> [Instructions for the task]: Copy out, exactly and with nothing else, the stretch of lines that starts at the line containing "Instruction: Click the" and finishes at the end of the data.

[Stored records]
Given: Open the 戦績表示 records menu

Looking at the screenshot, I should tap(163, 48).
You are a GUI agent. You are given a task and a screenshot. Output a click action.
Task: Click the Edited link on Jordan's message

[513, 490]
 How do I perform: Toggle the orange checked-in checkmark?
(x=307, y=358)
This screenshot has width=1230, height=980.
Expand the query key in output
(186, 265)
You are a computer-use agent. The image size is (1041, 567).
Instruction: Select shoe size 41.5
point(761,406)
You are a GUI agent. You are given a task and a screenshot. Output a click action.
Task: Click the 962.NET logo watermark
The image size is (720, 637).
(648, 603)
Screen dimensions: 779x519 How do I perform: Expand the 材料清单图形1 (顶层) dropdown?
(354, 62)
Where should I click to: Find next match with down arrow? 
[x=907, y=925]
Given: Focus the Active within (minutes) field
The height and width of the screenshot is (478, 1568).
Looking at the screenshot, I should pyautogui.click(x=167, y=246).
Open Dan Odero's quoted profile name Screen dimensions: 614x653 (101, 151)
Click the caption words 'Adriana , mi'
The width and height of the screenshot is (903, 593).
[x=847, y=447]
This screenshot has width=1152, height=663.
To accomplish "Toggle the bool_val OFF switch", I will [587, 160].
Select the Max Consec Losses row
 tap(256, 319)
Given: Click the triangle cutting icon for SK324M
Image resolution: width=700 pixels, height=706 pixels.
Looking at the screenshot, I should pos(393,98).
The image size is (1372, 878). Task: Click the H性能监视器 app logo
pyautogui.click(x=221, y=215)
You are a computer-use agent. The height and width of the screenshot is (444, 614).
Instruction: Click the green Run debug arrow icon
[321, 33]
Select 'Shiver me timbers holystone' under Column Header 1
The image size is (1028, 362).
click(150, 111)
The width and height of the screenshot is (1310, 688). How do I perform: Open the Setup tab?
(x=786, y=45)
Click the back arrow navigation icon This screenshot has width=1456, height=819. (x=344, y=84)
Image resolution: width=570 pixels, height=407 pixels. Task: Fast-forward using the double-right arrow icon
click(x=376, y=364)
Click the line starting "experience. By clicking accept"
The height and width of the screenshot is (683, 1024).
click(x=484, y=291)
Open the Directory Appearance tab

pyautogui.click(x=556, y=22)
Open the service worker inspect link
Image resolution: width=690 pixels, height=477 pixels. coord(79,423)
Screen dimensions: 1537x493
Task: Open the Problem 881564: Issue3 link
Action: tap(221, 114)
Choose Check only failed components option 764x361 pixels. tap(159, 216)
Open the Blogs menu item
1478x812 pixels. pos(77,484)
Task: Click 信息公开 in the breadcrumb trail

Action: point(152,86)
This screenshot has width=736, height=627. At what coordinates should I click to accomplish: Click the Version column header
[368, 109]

> [Result below]:
Instruction: Click the green Run debug arrow icon
[321, 33]
Select 'Shiver me timbers holystone' under Column Header 1
The image size is (1028, 362).
click(150, 111)
The width and height of the screenshot is (1310, 688). How do I perform: Open the Setup tab?
(x=786, y=45)
Click the back arrow navigation icon This screenshot has width=1456, height=819. (x=344, y=84)
Image resolution: width=570 pixels, height=407 pixels. Task: Fast-forward using the double-right arrow icon
click(x=376, y=364)
Click the line starting "experience. By clicking accept"
The height and width of the screenshot is (683, 1024).
click(x=484, y=291)
Open the Directory Appearance tab

pyautogui.click(x=556, y=22)
Open the service worker inspect link
Image resolution: width=690 pixels, height=477 pixels. coord(79,423)
Screen dimensions: 1537x493
Task: Open the Problem 881564: Issue3 link
Action: tap(221, 114)
Choose Check only failed components option 764x361 pixels. tap(159, 216)
Open the Blogs menu item
1478x812 pixels. pos(77,484)
Task: Click 信息公开 in the breadcrumb trail

Action: point(152,86)
This screenshot has width=736, height=627. At what coordinates should I click to accomplish: Click the Version column header
[368, 109]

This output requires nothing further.